La corrupción, esa apestosa maleza que invade cada rincón de las instituciones concebidas para servir al pueblo, ya no es sólo un tema indignante, sino un fenómeno que asfixia a la ciudadanía. Cuando los tres poderes del Estado son infectados hasta sus raíces, haciendo que la gente desconfíe de cualquier vía constitucional para terminar o al menos reducir este mal; la frustración y el hartazgo social suelen encauzarse a través de revueltas, rebeliones, revoluciones u otras formas de alzamientos populares.
Sin mucho importar las definiciones de estos tipos de movilizaciones sociales masivas y violentas, algunos artículos científicos, entre ellos "Revolutions y Corruption" de Ammons y Shakya, muestran la poca efectividad de estas reacciones contra la corrupción ya instituida. Sin embargo, a los ciudadanos hastiados no les interesan dichas estadísticas y después de agotar todas las instancias respetando las reglas constitucionales, terminan rebelándose contra esa abominable élite que ostenta el poder.
En efecto, si el Poder Ejecutivo deja de gobernar eficientemente para la gente y se convierte en una maquinaria para el enriquecimiento ilícito; si el Poder Legislativo en lugar de legislar en favor de la ciudadanía se dedica a pactar favores; y si el Poder Judicial en vez de impartir justicia se convierte en cómplice de la impunidad; la gente percibe que combatir la corrupción desde la misma institucionalidad es una elección estéril. Tal escenario es el propicio para que emerjan furiosas reacciones de la ciudadanía que movilizan solidariamente tanto a víctimas como testigos de los actos corruptos.
Esta transversalidad de las rebeliones populares es lo que más asusta a la élite corrupta, especialmente cuando una parte de ella se descuelga para conducir a los iracundos. Es más, dicha élite que mantiene a firme su corrompida conducta sabe que no es necesario tener una multitud en su contra para caer desde su abusiva posición de poder, pues tal como lo demuestra la politóloga Erica Chenoweth, basta movilizar al 3,5% de la población activa para derribar a la clase traidora. Frente a esta amenaza para los poderosos bandidos, ellos recurren a estrategias de manual para distraer o frenar a la gente en sus intenciones de alzarse, recurriendo a la mentira y a la represión para defenderse.
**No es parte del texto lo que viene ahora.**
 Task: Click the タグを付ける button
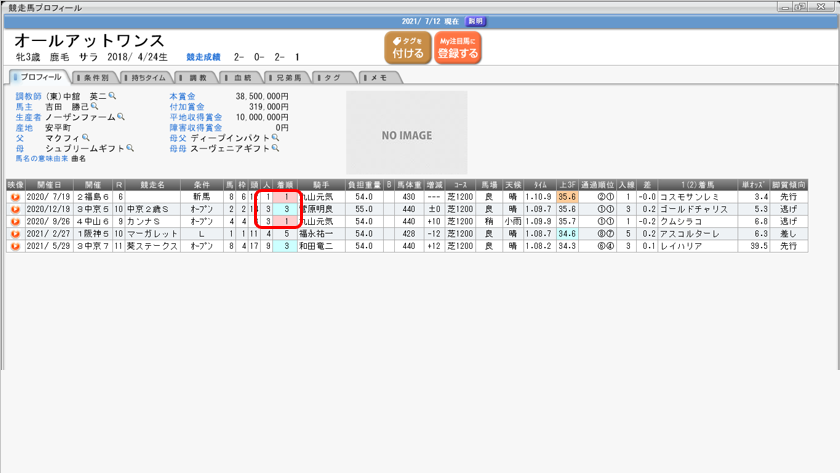click(406, 47)
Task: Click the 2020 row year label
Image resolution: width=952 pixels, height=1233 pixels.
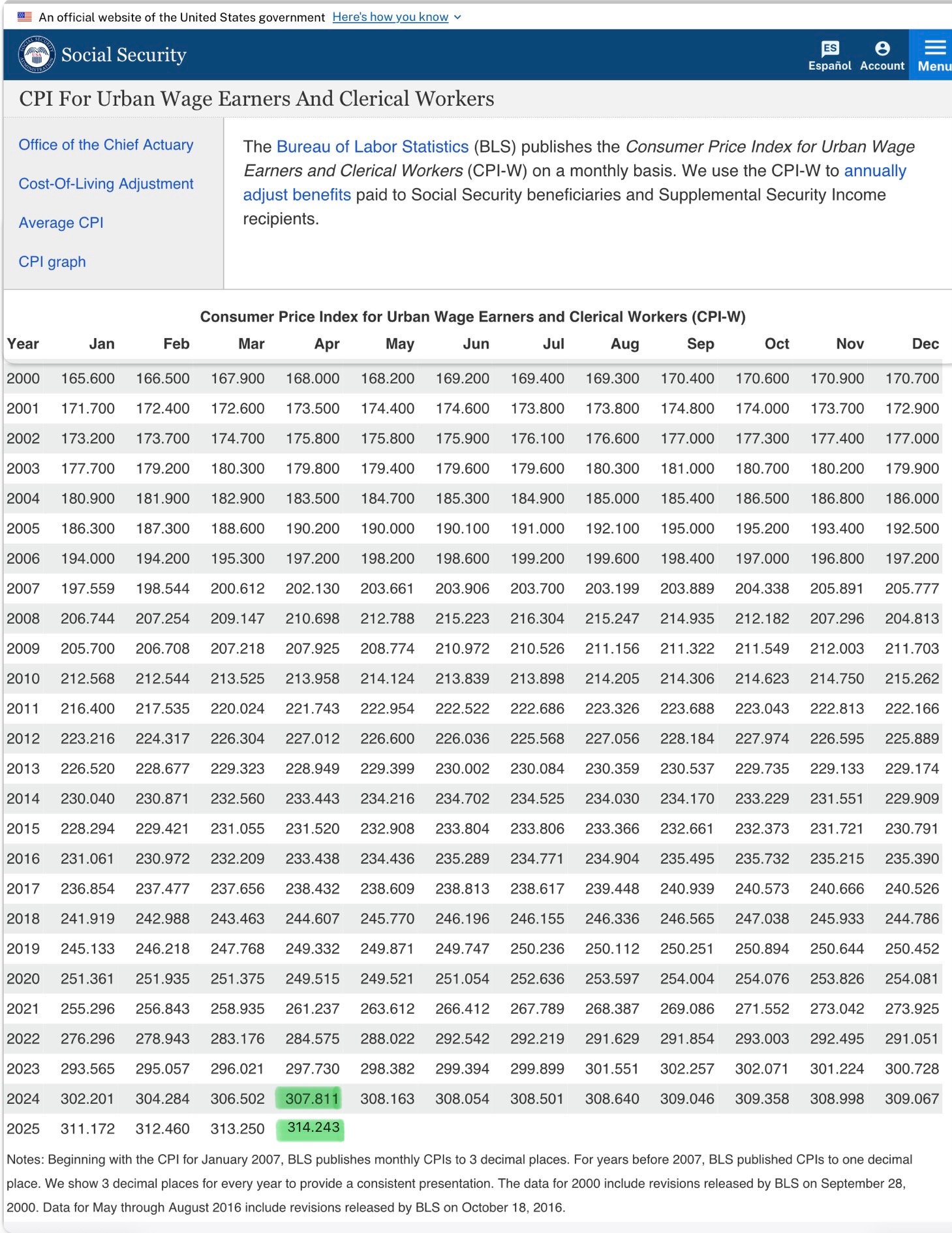Action: coord(23,979)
En cuanto a la mentira, los académicos Mattes, Popova y Evans, de la Universidad de Florida, advierten que su efectividad comienza a decaer conforme se van develando las patrañas y a la larga con tanto engaño desenmascarado, se pierde la credibilidad en los políticos. Por lo tanto, en algún momento cualquier gesto anticorrupción que venga desde los mismos poderosos es percibido por el pueblo como una elaborada puesta en escena, incrementando aún más la rabia ciudadana.
En cuanto a la represión, los alzamientos populares en contra de cualquier sistema ya estructuralmente corrupto implican riesgos para la ciudadanía que los emprende. La violencia que inexorablemente acompaña a estas rebeliones puede tener desastrosos efectos colaterales para la sociedad, especialmente en pérdida de vidas y deterioro de la economía local. Sin embargo, cuando las acciones en pro de la probidad concluyen en obvios fracasos al ser gestionadas desde el interior del mismo sistema podrido, el alzamiento popular se despliega como la única vía de acción con alguna esperanza de éxito, haciendo que la gente asuma los costos por muy altos que sean.
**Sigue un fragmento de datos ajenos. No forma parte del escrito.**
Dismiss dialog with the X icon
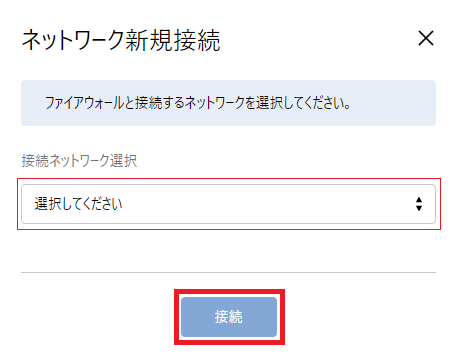Viewport: 460px width, 360px height. (426, 38)
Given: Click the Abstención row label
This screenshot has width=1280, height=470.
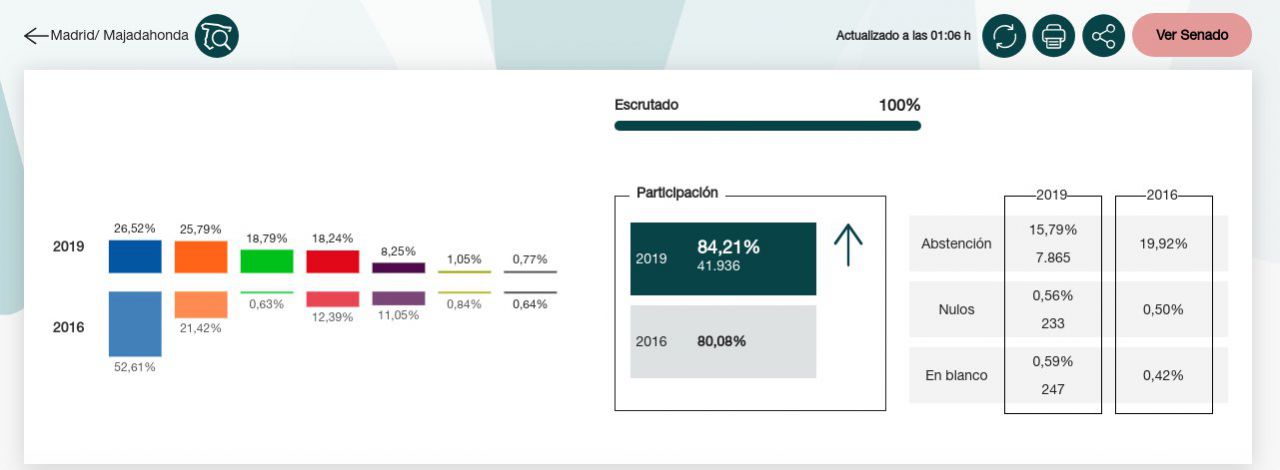Looking at the screenshot, I should tap(956, 243).
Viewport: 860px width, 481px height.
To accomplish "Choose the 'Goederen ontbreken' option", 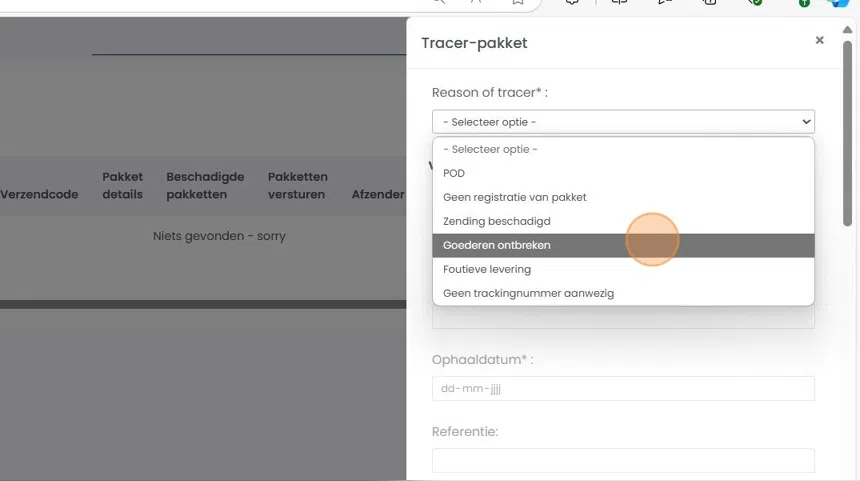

De hecho, el especialista Phil Nichols, de la Universidad de Pennsylvania, comienza su afamado curso afirmando que en cada instante hay gente en alguna parte del mundo que está arriesgando su vida al protestar contra la corrupción. En este mismo contexto el diario británico The Guardian realizó un reportaje fotográfico en marzo de 2016 de los alzamientos populares que habían ocurrido durante los últimos meses; registrando masivas y enérgicas manifestaciones en Brasil, Irak, Haití, El Líbano, Moldova, Guatemala, Malasia y Sudáfrica.
Respecto a tales revueltas que la prensa servil al aparato corrupto se encarga de omitir, para que tal información gráfica no sea un estimulante ejemplo en otras partes del planeta para también allí rebelarse, la socióloga Frances Fox Piven argumenta que la protesta disruptiva es una forma de participación política tan legítima como el voto.
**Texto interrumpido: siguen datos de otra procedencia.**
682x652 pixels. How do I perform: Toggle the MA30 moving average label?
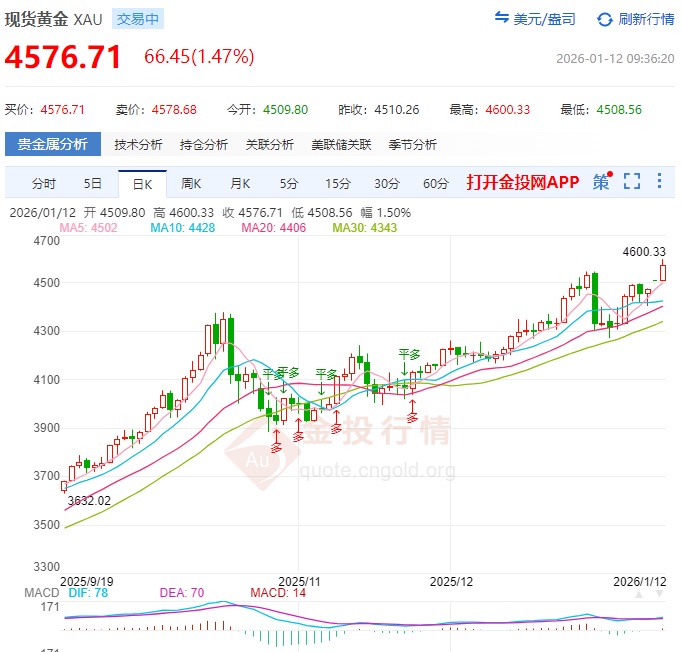(x=364, y=228)
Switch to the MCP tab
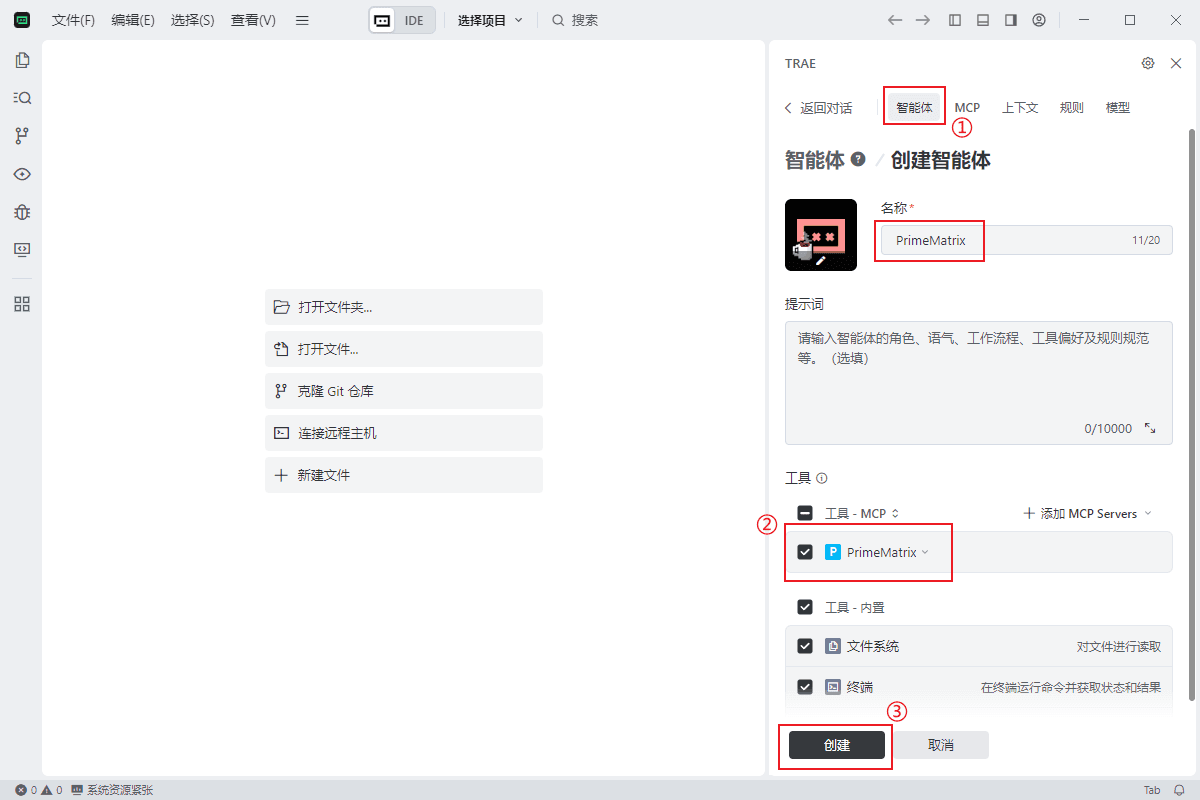Viewport: 1200px width, 800px height. [x=967, y=107]
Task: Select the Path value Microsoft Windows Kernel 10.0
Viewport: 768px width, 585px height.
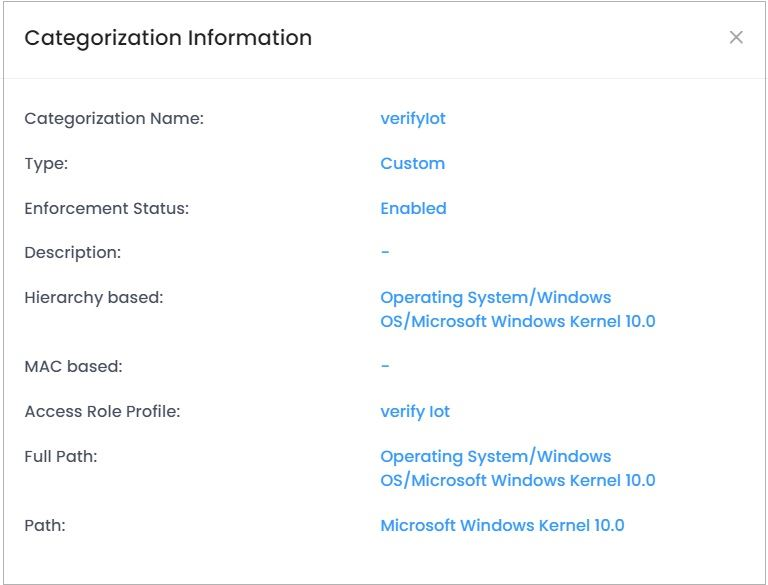Action: [x=502, y=526]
Pretender que una extensa y afianzada red corrupta se depure apelando al propio sistema ya totalmente torcido, es tan ilusorio como esperar que una colonia de ratas acepte raticidas. Por lo tanto, para acabar con la plaga se debe actuar desde fuera de la institucionalidad porque la movilización social no es con ella, sino contra ella. Y eso tiene un nombre: rebelión, la que pudiendo ser criticable, científicamente es la única vía que va quedando.